More moderate concerns arise when content generates temporary fear or anxiety, such as unresolved perilous situations or overly complex concepts that might require brief parental comfort. Now you should start to sweat a bit if a claims comes your way or bad publicity sets off, not to think about the marketplace (if mobile app) rating can do to your listing.
More serious issues emerge when stories are clearly age-inappropriate, potentially causing nightmares, prolonged distress, or negative self-perceptions that lead to parental concern and app avoidance. Definitely, brace for impact.
At the most severe level, stories could generate deeply traumatizing content with violent imagery, existential themes, or inappropriate adult content that requires professional intervention. Better call Saul (i.e. lawyer)!

Let’s consider another dimension: Social & Developmental Harm to Children.
At the negligible level, stories might simply use outdated slang, while minor issues emerge when content lacks diversity in characters or settings. More concerning moderate cases involve consistent reinforcement of gender stereotypes and cultural biases that could shape a child’s understanding of social roles. Major harm occurs when stories actively promote harmful stereotypes or unsafe behaviors, leading children to mimic these problematic patterns. At the catastrophic level, content systematically undermines positive social values, promoting discrimination and distorting children’s understanding of healthy relationships and consent in fundamentally damaging ways.
When considering harm to the enterprise or organization (in this case, Dream Weaver AI Company), reputational damage can range significantly.
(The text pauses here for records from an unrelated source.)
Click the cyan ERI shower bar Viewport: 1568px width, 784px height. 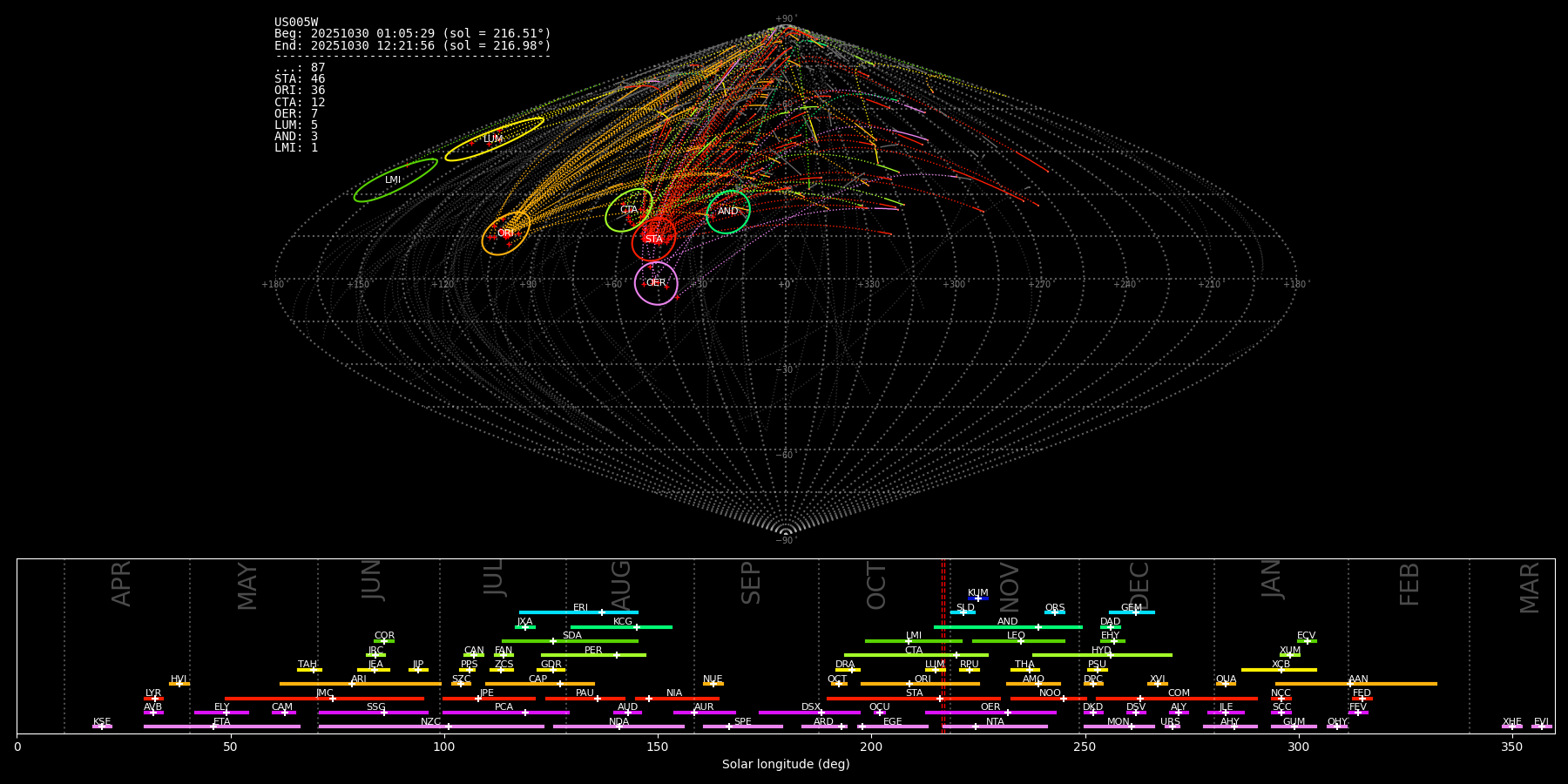click(x=578, y=612)
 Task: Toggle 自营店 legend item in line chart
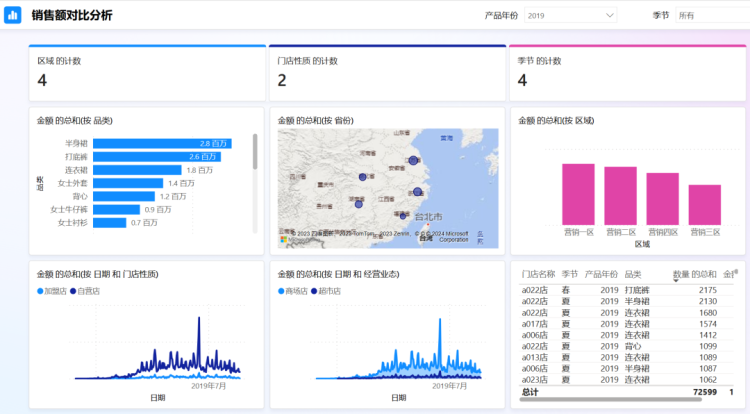tap(87, 291)
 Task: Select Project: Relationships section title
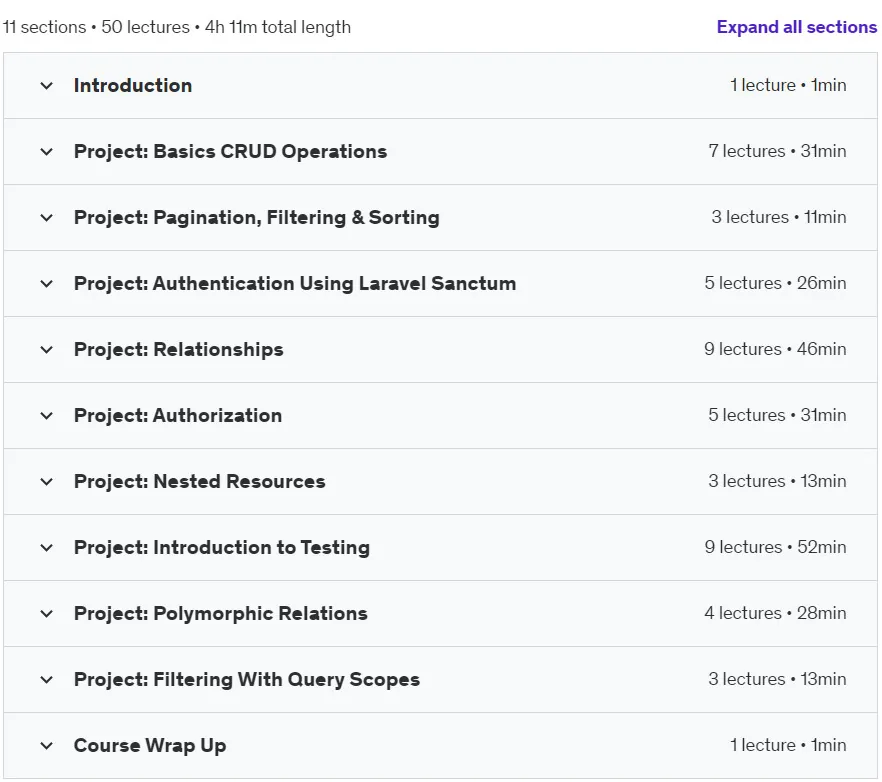(178, 350)
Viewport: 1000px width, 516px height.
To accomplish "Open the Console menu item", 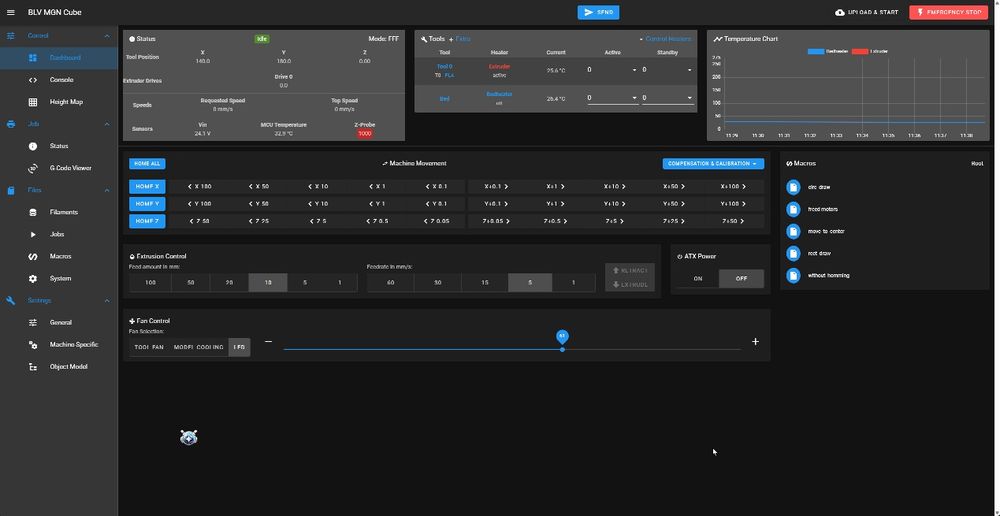I will point(59,80).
At the negligible level, the company might face a few isolated negative comments or reviews about story repetitiveness. Minor issues could include a small number of public complaints on app stores about boring content or glitches. As concerns escalate to moderate, the company might encounter negative feedback on social media or parent forums about mildly inappropriate or scary content, along with minor negative press coverage. Major reputational damage would involve widespread negative media coverage, viral social media campaigns by concerned parents, plummeting app store ratings, and calls for boycotts. At the catastrophic level, Dream Weaver AI could become a cautionary tale of “AI gone wrong for kids,” leading to irreparable brand damage, widespread condemnation, and complete loss of stakeholder trust.

This is a simple but hopefully comprehensive way of seeing and using the matrix, demonstrating how it can be effectively applied to evaluate potential risks. While the example shown here focuses on specific use cases, the fundamental principles of probability and severity assessment can be adapted to analyze risks across various AI applications and scenarios.
I don’t mean to suggest that vibe coding isn’t valuable — it has solved many problems and reduced many pain points. However, we should be thoughtful about relying on vibe coding without considering the consequences, best engineering practices, and proper risk management.
The goal is to harness AI advancements in a way that is useful and respectful.
When tackling your next vibe coding project, take a step back and consider all possibilities. Use tools like this matrix to evaluate the risks of working with third-party models, fine-tuned models, or even models you’ve created yourself. This is especially important for models you’ve developed in-house.
Cheers!
Disclaimer:
The views and opinions expressed in this blog are solely my own and are intended for educational and informational purposes only. They do not constitute legal, financial, or business advice. Readers are encouraged to seek independent professional advice before applying any ideas or suggestions discussed herein. Any reliance you place on the information provided is strictly at your own risk.